Pleasure Page 21
—Oh, Delfina, Delfina, exclaimed Donna Maria, looking at that devastation. —What have you done?
The little girl was laughing, happy, in front of her vermilion pyramid.
—You are really going to have to leave everything here.
—No, no . . .
She did not want to, at first. Then she changed her mind; and said almost to herself, with shining eyes:
—The deer will come and eat it.
She had perhaps seen the lovely animal roaming free in the park, in that vicinity; and the thought of having gathered the food for it gratified her and fired her imagination, already nourished with fairy tales in which deer are kind and powerful fairies that recline on satin cushions and drink from sapphire goblets. She fell silent, immersed in thought, perhaps already seeing the lovely blond animal gorge on berries beneath the flowering trees.

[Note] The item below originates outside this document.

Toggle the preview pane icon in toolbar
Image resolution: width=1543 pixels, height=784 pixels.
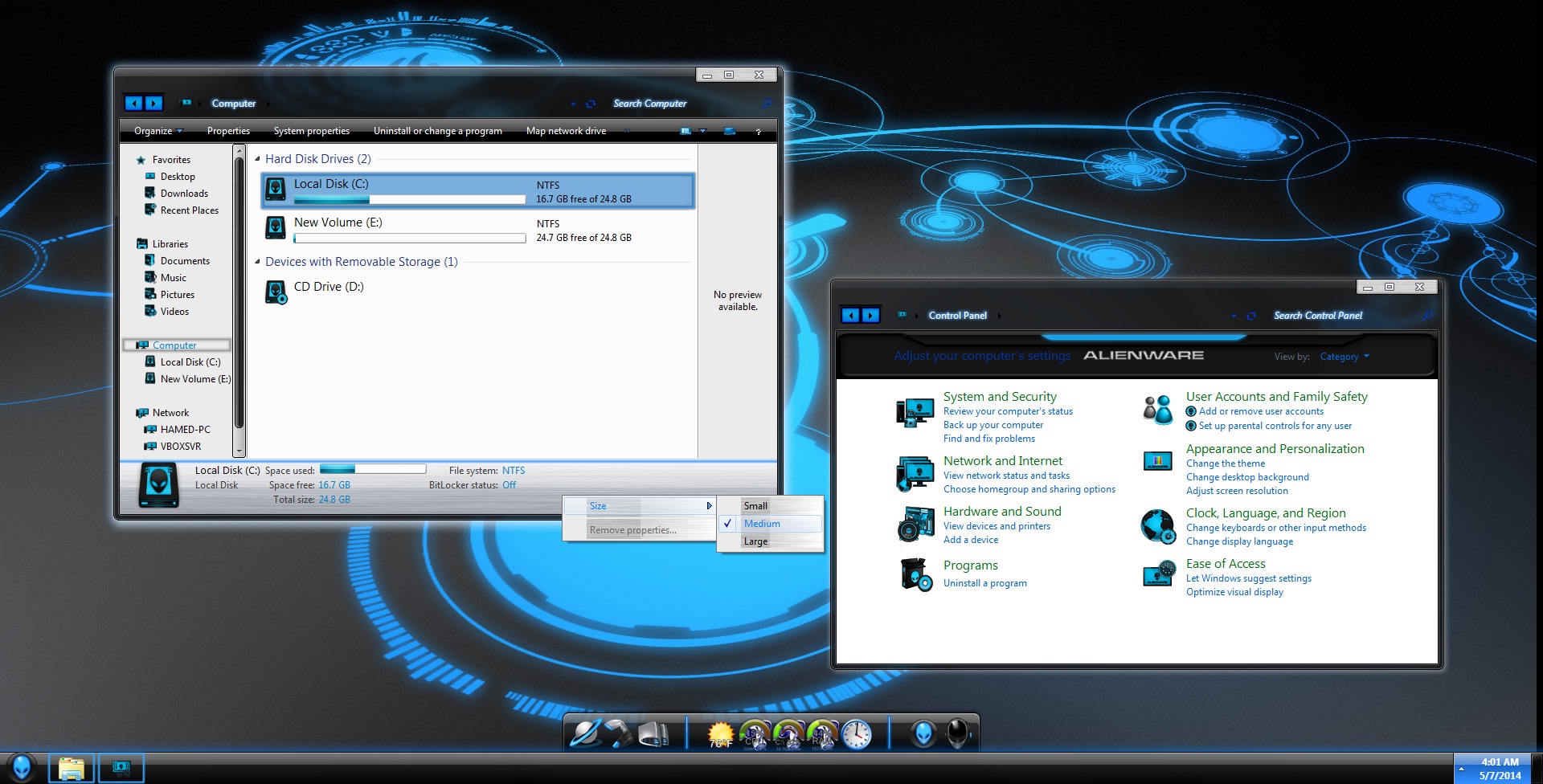point(730,131)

—Let’s go, said Donna Maria. —It’s late.
She held Delfina by the hand and walked beneath the flowering plants. At the edge of the woods she stopped and looked at the sea.
The waters, receiving the reflections of the clouds, gave the appearance of an immense silken fabric, soft, fluid, changing, undulating in broad folds; and the clouds, white and golden, one detached from the other but emerging from a common strip, resembled chryselephantine8 statues wrapped in thin veils, lifted atop a bridge without arches.

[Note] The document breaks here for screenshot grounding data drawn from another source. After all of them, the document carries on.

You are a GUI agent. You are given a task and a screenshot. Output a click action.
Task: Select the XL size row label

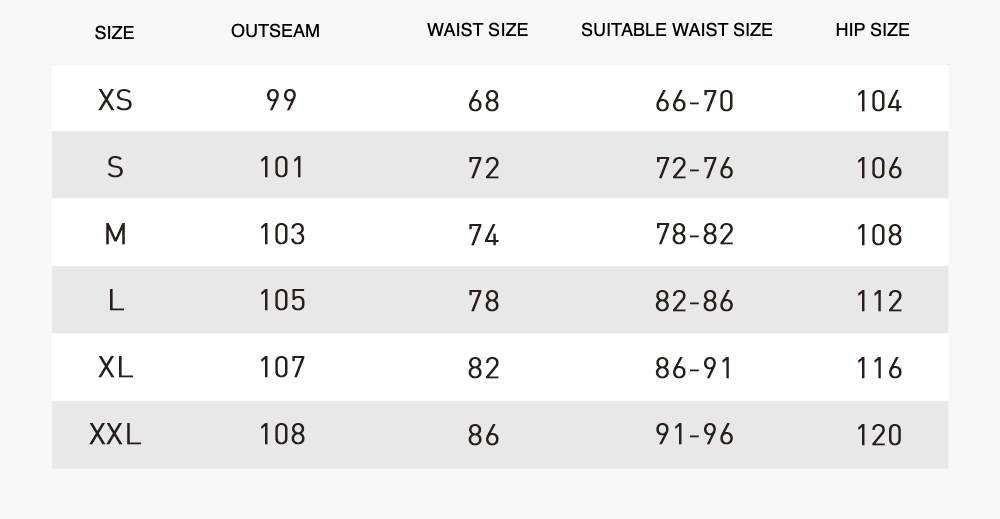115,367
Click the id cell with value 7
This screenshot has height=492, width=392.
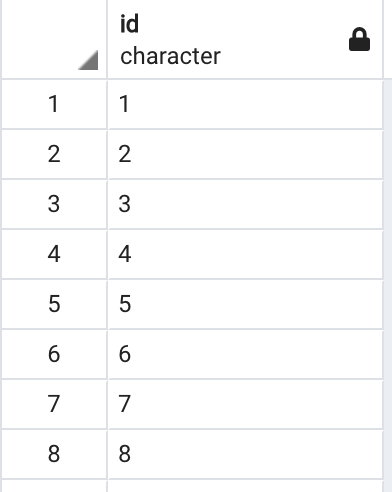[245, 404]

In silence, Andrea plucked from an arbutus a bunch so dense that its branch was bending under its weight; and he offered it to Donna Maria. Taking it, she looked at it, but she did not open her mouth.
They set off down the paths once more. Delfina was now talking and talking, copiously, repeating the same things endlessly, infatuated with the deer, mingling the strangest fantasies, inventing long, monotonous stories, confusing one fairy tale with another, composing tangled stories in which she herself became lost. She talked and talked, with a kind of unconsciousness, almost as if the morning air had inebriated her; and around that deer of hers she invoked sons and daughters of kings, Cinderellas, little queens, wizards, monsters, all the characters of imaginary kingdoms, in crowds, in tumults, as in the continuous metamorphosis of a dream. She spoke in the same way that a bird warbles, with melodious modulations, sometimes with successions of sounds that were not words, from which the already-begun musical wave was emitted, like the quivering of a string during a pause, when in that infantile spirit the link between the verbal sign and the idea was interrupted.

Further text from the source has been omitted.